======== SOURCE RECORDS ========
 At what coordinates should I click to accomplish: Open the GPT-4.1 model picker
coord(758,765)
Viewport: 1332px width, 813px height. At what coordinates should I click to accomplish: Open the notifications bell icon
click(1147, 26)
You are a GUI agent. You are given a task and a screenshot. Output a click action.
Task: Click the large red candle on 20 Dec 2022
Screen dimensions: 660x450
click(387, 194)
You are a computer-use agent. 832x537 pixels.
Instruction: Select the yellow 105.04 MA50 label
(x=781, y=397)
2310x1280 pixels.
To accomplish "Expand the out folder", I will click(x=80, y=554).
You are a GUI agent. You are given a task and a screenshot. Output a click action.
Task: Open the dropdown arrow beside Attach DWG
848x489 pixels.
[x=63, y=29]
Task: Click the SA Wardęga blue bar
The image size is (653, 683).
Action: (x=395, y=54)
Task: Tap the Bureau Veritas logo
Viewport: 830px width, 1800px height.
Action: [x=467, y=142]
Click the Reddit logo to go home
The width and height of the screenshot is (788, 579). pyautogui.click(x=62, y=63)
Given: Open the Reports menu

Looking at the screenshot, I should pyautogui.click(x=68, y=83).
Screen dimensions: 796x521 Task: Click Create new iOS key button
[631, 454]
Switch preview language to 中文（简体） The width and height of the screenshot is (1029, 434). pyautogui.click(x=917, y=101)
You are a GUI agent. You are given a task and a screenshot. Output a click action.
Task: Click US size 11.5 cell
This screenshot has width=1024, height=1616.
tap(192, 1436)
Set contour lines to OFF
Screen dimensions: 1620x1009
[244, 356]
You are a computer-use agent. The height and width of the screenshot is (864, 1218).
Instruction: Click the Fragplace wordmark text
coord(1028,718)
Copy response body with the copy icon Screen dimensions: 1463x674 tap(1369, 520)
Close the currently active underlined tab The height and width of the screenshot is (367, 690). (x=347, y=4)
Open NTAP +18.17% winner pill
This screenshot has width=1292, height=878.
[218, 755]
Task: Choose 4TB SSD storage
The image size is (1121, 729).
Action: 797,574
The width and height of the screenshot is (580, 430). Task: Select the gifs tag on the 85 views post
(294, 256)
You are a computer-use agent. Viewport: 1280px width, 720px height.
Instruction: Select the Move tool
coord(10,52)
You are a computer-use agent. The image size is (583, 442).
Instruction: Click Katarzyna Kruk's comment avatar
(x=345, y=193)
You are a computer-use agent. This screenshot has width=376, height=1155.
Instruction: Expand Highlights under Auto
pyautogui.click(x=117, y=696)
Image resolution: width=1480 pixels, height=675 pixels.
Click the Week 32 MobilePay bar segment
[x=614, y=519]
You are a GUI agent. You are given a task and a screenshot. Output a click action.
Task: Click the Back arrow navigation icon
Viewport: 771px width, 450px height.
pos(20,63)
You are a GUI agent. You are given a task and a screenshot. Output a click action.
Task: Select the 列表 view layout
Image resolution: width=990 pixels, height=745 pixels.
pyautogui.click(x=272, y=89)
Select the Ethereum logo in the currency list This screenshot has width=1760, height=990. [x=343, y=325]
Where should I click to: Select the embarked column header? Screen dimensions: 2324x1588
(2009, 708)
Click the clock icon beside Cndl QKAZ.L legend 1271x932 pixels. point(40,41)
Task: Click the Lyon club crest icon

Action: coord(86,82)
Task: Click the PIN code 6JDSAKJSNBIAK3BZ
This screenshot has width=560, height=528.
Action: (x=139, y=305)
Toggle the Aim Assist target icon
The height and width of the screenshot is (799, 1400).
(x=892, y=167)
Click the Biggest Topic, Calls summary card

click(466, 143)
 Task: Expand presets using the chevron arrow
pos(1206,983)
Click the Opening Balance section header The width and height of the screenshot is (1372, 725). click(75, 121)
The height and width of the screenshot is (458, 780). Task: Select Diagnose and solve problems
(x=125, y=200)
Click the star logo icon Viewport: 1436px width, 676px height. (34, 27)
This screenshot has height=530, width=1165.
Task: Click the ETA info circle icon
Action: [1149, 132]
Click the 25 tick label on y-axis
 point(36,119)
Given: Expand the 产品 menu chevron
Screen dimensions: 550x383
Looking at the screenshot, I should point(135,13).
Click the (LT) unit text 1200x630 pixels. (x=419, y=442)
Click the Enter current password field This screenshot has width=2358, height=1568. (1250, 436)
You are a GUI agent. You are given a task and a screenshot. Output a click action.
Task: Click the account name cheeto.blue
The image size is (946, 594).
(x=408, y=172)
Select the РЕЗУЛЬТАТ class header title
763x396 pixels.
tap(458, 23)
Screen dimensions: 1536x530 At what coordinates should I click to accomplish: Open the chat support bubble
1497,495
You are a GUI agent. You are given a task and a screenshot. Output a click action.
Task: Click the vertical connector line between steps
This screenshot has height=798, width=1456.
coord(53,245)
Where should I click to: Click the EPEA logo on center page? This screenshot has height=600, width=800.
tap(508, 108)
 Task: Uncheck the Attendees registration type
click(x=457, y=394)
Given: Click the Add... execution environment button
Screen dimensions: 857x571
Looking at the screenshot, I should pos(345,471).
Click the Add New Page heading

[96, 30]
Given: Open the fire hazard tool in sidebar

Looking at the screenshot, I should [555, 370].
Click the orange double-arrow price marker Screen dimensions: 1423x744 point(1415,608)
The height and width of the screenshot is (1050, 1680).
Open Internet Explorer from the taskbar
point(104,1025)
========
Could you express the material above as a Markdown table with columns named Row and Material line, covering every line from the start of the material up to and including the line with "click(387, 194)", and leaving out blank lines?

| Row | Material line |
|---|---|
| 1 |  At what coordinates should I click to accomplish: Open the GPT-4.1 model picker |
| 2 | coord(758,765) |
| 3 | Viewport: 1332px width, 813px height. At what coordinates should I click to accomplish: Open the notifications bell icon |
| 4 | click(1147, 26) |
| 5 | You are a GUI agent. You are given a task and a screenshot. Output a click action. |
| 6 | Task: Click the large red candle on 20 Dec 2022 |
| 7 | Screen dimensions: 660x450 |
| 8 | click(387, 194) |